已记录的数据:
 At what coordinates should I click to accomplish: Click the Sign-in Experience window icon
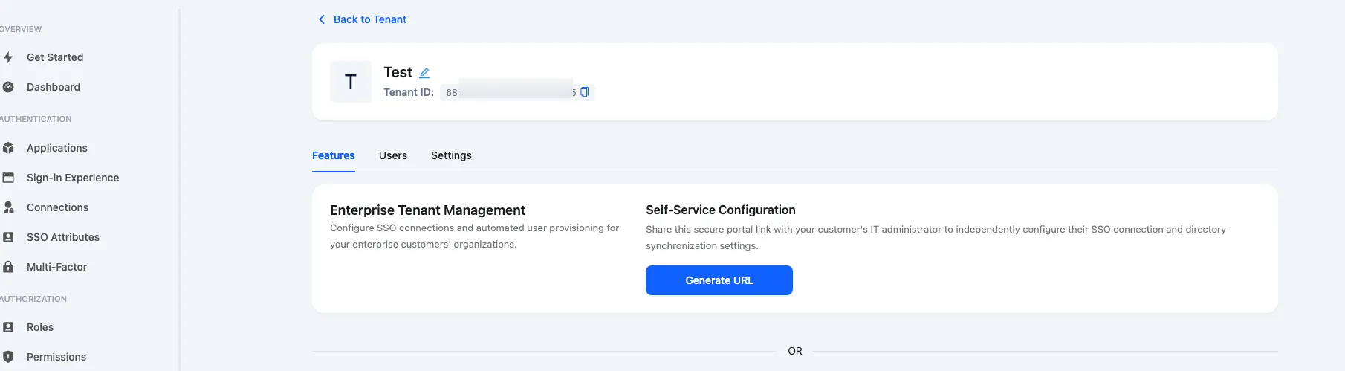(8, 178)
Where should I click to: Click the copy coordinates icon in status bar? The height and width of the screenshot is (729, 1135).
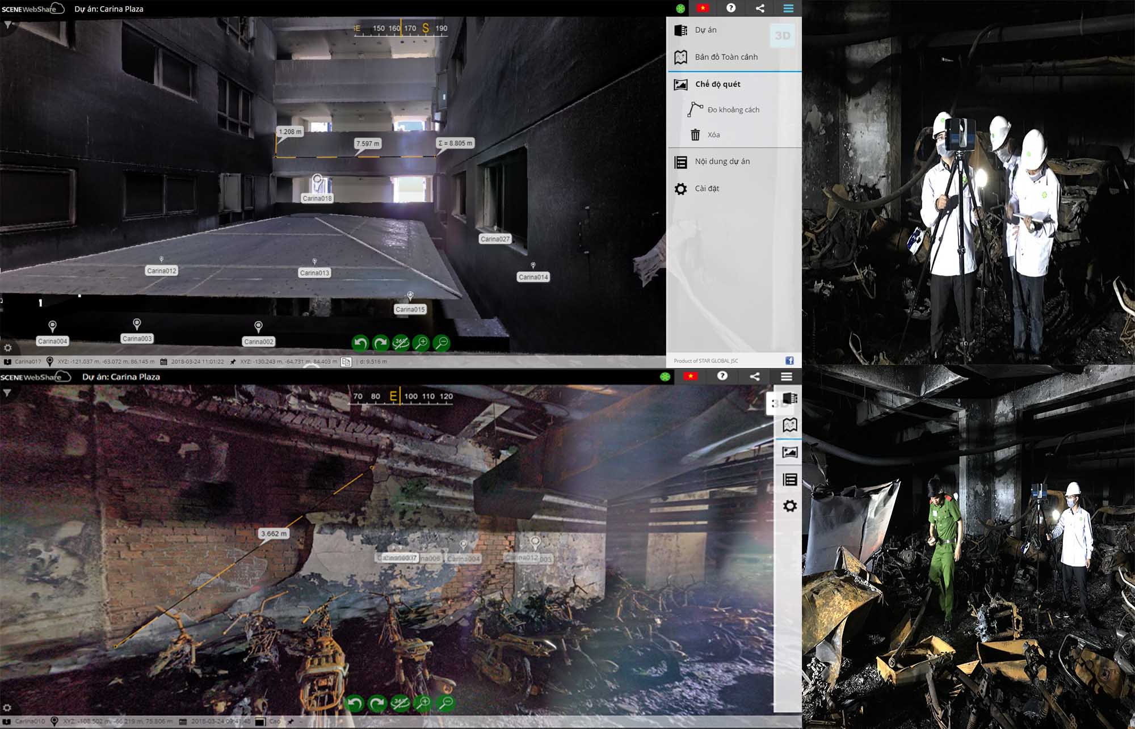pos(346,361)
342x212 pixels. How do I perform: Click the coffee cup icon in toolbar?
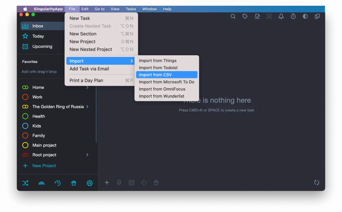click(x=257, y=16)
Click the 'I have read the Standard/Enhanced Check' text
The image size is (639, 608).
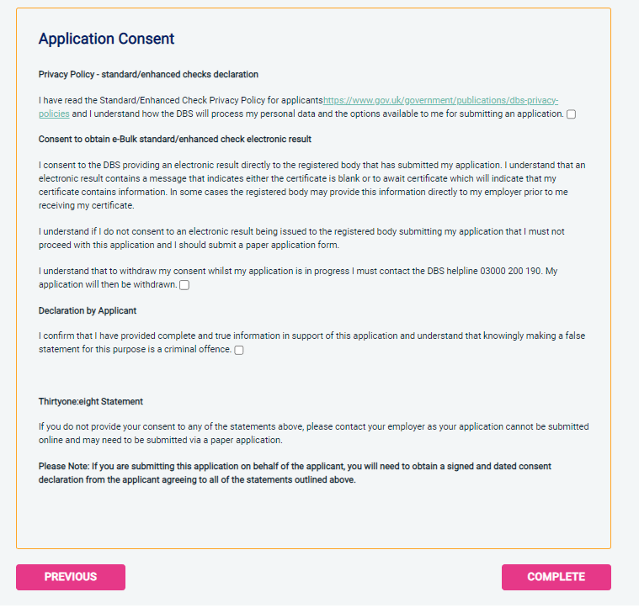coord(181,100)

你的任务 >>
将记录中所有包含字符串“coordinates”的行收集出来，匹配时区分大小写。

完整回答 >>
 At what coordinates should I click to accomplish: Click the Sign-in Experience window icon
Where should I click to: Click the copy coordinates icon in status bar? The height and width of the screenshot is (729, 1135).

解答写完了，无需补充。